The distro is a customized Debian system using only official Debian package repositories. This means that no packages have been modified to reflect the viewpoints of a specific distribution.
In other words, you use and install what Debian users use. In addition, to be more precise, SpiralLinux is built on Debian Stable packages, with newer hardware support from Debian Backports preloaded.
The distro includes a graphical Flatpak package manager and a pre-configured Flatpak theming. But let us not forget to mention one of the essential points. SpiralLinux installs with the Btrfs filesystem, which brings all its advantages, such as system snapshots.
So, in the rare situations that the system becomes unbootable, you can use the SpiralLinux snapshots section of the GRUB boot menu to select a working snapshot, take note of the snapshot number, and boot into it.
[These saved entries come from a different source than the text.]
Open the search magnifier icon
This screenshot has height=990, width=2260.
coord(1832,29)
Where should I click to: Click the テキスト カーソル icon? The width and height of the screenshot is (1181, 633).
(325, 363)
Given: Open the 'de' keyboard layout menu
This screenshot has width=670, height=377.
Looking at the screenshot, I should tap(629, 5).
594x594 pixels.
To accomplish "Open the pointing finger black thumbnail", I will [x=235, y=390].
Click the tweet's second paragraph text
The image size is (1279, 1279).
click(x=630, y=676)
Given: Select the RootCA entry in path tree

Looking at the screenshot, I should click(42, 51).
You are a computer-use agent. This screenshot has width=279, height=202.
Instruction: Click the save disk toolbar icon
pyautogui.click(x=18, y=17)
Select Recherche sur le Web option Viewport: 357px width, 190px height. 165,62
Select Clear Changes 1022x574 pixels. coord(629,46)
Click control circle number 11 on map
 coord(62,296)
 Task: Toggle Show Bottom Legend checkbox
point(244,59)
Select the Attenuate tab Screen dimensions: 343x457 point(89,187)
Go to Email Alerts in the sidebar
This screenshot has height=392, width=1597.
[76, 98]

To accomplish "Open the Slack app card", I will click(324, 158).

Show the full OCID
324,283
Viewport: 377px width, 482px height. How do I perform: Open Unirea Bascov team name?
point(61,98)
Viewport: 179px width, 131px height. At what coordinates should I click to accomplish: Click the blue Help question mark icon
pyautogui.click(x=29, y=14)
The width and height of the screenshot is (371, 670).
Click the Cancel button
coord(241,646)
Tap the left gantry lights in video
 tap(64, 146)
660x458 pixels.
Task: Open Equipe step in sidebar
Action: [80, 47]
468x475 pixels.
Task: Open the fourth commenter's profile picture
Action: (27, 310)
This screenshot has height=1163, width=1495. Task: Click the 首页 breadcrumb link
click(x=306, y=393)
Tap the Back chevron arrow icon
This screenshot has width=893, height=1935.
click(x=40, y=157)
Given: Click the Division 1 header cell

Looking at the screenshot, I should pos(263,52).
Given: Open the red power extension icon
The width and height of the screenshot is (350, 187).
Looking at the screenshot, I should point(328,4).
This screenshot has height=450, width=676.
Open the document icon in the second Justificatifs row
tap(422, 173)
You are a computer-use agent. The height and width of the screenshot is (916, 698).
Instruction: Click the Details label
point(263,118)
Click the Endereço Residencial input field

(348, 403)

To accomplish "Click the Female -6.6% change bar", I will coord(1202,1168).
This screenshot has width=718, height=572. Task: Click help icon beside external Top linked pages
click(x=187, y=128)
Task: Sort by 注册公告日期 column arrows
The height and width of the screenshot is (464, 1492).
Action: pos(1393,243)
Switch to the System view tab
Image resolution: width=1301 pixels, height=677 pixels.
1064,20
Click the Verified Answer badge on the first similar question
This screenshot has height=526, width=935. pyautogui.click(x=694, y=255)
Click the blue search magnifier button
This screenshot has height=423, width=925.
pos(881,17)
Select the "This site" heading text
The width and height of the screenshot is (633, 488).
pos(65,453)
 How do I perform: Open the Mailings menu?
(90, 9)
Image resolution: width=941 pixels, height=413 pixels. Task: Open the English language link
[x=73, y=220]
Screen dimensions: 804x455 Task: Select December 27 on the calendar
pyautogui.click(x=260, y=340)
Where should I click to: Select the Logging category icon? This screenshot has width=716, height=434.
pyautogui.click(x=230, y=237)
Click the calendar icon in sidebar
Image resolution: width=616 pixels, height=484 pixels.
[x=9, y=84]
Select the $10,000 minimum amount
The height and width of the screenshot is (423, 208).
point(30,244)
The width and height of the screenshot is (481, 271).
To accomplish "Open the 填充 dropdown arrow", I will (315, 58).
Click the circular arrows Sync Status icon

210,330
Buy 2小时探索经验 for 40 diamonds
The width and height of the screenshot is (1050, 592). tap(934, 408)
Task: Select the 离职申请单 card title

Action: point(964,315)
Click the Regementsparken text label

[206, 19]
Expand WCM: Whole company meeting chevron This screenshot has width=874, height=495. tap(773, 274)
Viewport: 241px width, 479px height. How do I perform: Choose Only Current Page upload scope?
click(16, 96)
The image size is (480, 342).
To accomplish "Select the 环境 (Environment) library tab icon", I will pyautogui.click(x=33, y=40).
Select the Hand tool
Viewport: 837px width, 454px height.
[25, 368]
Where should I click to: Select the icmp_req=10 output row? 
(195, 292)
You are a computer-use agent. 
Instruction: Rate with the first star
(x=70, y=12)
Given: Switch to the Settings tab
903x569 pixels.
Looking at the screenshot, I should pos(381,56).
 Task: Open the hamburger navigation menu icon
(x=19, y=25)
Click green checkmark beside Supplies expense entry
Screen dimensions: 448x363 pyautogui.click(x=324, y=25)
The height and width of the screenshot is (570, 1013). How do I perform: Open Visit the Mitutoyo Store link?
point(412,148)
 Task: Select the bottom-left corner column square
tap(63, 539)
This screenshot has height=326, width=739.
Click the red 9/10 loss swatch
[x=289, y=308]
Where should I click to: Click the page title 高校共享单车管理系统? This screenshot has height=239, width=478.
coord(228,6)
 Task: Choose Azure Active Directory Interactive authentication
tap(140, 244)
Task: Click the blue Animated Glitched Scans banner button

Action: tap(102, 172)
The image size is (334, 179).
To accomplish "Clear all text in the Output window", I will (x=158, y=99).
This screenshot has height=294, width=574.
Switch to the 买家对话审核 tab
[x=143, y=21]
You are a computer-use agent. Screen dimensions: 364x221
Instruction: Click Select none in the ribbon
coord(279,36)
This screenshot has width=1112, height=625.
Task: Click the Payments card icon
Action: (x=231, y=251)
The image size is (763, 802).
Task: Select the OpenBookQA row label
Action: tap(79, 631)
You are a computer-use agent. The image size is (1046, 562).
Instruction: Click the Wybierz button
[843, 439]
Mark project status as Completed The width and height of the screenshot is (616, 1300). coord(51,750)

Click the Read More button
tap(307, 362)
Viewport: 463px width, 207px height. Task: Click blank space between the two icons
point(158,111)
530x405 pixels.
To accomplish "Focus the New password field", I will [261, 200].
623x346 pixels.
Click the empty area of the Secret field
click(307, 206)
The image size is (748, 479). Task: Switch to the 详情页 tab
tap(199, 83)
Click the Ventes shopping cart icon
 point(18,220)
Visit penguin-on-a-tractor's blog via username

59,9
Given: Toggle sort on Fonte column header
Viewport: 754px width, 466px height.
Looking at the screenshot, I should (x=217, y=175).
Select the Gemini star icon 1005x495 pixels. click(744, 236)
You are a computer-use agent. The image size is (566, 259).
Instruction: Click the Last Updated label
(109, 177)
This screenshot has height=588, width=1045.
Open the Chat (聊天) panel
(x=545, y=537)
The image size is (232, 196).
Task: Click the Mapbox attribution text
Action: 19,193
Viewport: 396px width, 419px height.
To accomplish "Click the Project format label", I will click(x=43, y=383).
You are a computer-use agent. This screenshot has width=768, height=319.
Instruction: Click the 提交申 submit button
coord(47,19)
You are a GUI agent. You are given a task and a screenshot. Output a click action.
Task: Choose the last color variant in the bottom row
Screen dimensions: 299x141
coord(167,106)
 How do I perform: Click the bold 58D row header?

Additionally, the distro comes preinstalled with proprietary media codecs and non-free Debian package repositories. As you know, in Debian, they are disabled by default. On top of that, SpiralLinux also has extensive hardware support, with a large range of proprietary firmware ready to be used.
Continuing the list of benefits, we should highlight that zRAM swap is enabled by default, resulting in higher performance on low-end hardware. VirtualBox support is also available out-of-the-box.
Visual Appearance and Software
All SpiralLinux spins have a consistent and polished appearance thanks to the use of one of the most popular themes for its visual identity, Numix. In addition, the distribution comes with pre-configured font rendering and theme colors for optimal legibility.
We know that one of the most often asked questions by users is what software versions of the desktop environments the distribution provides. The answer is simple: those available in the official Debian 11 stable repositories.
We’d be happy to list them for your convenience – Cinnamon 4.8, Xfce 4.16, GNOME 3.38, KDE Plasma 5.20, MATE 1.24, Budgie 10.5, and LXQt 0.16. In addition, you also get Firefox 91.10 ESR, Thunderbird 91.10, LibreOffice 7.0.4, VLC 3.0.17, and so on.
Under the hood, SpiralLinux is powered by the latest and greatest Linux kernel 5.18. In addition, it is kept company by systemd 247.3, PulseAudio 14.2, X.Org Server 1.7, and so on.
As our readers surely notice, much of the software is outdated. Of course, this is due to one of Debian’s most notable characteristics: stability above all else. Because SpiralLinux is pretty much pure Debian, it is fully expected to inherit all of its qualities.
What Will Happen to GeckoLinux?
As stated at the beginning of this article, SpiralLinux was created by the same guy who created GeckoLinux. Interestingly, the developer in question is unwilling to reveal his identity on any of the project’s websites, seemingly wanting to remain anonymous.
However, it is reasonable that all GeckoLinux users are wondering if the new project means the end of the previous one. Fortunately, there is good news. Both projects will be developed and maintained simultaneously in the future.
GeckoLinux will continue to be maintained. However, SUSE and openSUSE have announced some major changes that will eventually affect the Leap branch a few years from now, so SpiralLinux would fill the void in the event that openSUSE Leap ceases to exist or turns into a completely different sort of product.
As you know, many Linux distros build custom packages and additional package repositories that will cease to exist and leave their users stranded if the project ever stops existing.
Controversially, SpiralLinux is carefully built to rely entirely on the upstream Debian project’s enormous development resources and robust package infrastructure.
This ensures users that even if SpiralLinux ceases to exist for whatever reason, their systems will continue to function and receive updates from the official Debian repositories.
If you want to try SpiralLinux, you may get the installation ISO images from the project website.